§ **Exercise prompt**
A faithful transcription of all lines below is the expected answer.

↓

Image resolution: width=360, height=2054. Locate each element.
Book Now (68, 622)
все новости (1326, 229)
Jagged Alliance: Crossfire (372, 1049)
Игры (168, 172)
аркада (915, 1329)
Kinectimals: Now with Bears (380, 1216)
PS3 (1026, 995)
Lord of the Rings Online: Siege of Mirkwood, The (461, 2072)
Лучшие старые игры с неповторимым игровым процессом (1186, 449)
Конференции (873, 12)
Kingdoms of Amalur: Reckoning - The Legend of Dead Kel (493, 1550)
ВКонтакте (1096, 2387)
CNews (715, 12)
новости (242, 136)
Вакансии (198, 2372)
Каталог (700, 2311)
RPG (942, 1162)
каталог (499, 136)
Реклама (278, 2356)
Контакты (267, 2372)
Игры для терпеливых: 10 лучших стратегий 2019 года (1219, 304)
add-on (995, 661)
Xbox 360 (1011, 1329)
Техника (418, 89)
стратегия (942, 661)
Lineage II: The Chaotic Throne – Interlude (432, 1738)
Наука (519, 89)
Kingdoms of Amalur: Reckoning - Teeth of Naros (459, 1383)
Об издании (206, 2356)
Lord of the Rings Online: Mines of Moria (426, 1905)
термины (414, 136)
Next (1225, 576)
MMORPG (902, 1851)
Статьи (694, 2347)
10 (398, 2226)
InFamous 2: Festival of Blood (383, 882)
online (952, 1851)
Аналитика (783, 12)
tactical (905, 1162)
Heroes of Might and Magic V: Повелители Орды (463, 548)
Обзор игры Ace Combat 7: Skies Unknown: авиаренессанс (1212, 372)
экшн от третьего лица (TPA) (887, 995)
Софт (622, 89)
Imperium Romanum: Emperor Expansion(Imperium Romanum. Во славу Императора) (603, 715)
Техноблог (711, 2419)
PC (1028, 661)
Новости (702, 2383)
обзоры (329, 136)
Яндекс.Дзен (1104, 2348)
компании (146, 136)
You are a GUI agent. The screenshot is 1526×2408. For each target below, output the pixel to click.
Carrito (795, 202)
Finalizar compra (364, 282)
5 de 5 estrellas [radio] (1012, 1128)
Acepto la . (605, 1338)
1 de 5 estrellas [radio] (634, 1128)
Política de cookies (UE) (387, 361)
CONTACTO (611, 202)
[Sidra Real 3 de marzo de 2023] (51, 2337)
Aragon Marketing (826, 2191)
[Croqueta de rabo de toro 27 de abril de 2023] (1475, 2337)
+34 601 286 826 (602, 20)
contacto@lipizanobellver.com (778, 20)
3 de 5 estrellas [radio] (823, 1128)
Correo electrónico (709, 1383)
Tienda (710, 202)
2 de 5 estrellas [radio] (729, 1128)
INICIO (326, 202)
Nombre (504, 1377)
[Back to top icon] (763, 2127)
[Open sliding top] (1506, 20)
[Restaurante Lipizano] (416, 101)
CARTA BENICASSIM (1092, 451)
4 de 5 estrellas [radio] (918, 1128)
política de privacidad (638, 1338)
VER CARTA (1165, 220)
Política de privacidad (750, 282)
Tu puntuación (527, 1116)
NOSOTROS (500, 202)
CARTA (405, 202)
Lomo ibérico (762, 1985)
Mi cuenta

↑

§ **Response**
Image resolution: width=360, height=2054. Locate each element.
Book Now (68, 622)
все новости (1326, 229)
Jagged Alliance: Crossfire (372, 1049)
Игры (168, 172)
аркада (915, 1329)
Kinectimals: Now with Bears (380, 1216)
PS3 (1026, 995)
Lord of the Rings Online: Siege of Mirkwood, The (461, 2072)
Лучшие старые игры с неповторимым игровым процессом (1186, 449)
Конференции (873, 12)
Kingdoms of Amalur: Reckoning - The Legend of Dead Kel (493, 1550)
ВКонтакте (1096, 2387)
CNews (715, 12)
новости (242, 136)
Вакансии (198, 2372)
Каталог (700, 2311)
RPG (942, 1162)
каталог (499, 136)
Реклама (278, 2356)
Контакты (267, 2372)
Игры для терпеливых: 10 лучших стратегий 2019 года (1219, 304)
add-on (995, 661)
Xbox 360 (1011, 1329)
Техника (418, 89)
стратегия (942, 661)
Lineage II: The Chaotic Throne – Interlude (432, 1738)
Наука (519, 89)
Kingdoms of Amalur: Reckoning - Teeth of Naros (459, 1383)
Об издании (206, 2356)
Lord of the Rings Online: Mines of Moria (426, 1905)
термины (414, 136)
Next (1225, 576)
MMORPG (902, 1851)
Статьи (694, 2347)
10 (398, 2226)
InFamous 2: Festival of Blood (383, 882)
online (952, 1851)
Аналитика (783, 12)
tactical (905, 1162)
Heroes of Might and Magic V: Повелители Орды (463, 548)
Обзор игры Ace Combat 7: Skies Unknown: авиаренессанс (1212, 372)
экшн от третьего лица (TPA) (887, 995)
Софт (622, 89)
Imperium Romanum: Emperor Expansion(Imperium Romanum. Во славу Императора) (603, 715)
Техноблог (711, 2419)
PC (1028, 661)
Новости (702, 2383)
обзоры (329, 136)
Яндекс.Дзен (1104, 2348)
компании (146, 136)
You are a GUI agent. The screenshot is 1526×2408. For each target below, output the pixel to click.
Carrito (795, 202)
Finalizar compra (364, 282)
5 de 5 estrellas [radio] (1012, 1128)
Acepto la . (605, 1338)
1 de 5 estrellas [radio] (634, 1128)
Política de cookies (UE) (387, 361)
CONTACTO (611, 202)
[Sidra Real 3 de marzo de 2023] (51, 2337)
Aragon Marketing (826, 2191)
[Croqueta de rabo de toro 27 de abril de 2023] (1475, 2337)
+34 601 286 826 (602, 20)
contacto@lipizanobellver.com (778, 20)
3 de 5 estrellas [radio] (823, 1128)
Correo electrónico (709, 1383)
Tienda (710, 202)
2 de 5 estrellas [radio] (729, 1128)
INICIO (326, 202)
Nombre (504, 1377)
[Back to top icon] (763, 2127)
[Open sliding top] (1506, 20)
[Restaurante Lipizano] (416, 101)
CARTA BENICASSIM (1092, 451)
4 de 5 estrellas [radio] (918, 1128)
política de privacidad (638, 1338)
VER CARTA (1165, 220)
Política de privacidad (750, 282)
Tu puntuación (527, 1116)
NOSOTROS (500, 202)
CARTA (405, 202)
Lomo ibérico (762, 1985)
Mi cuenta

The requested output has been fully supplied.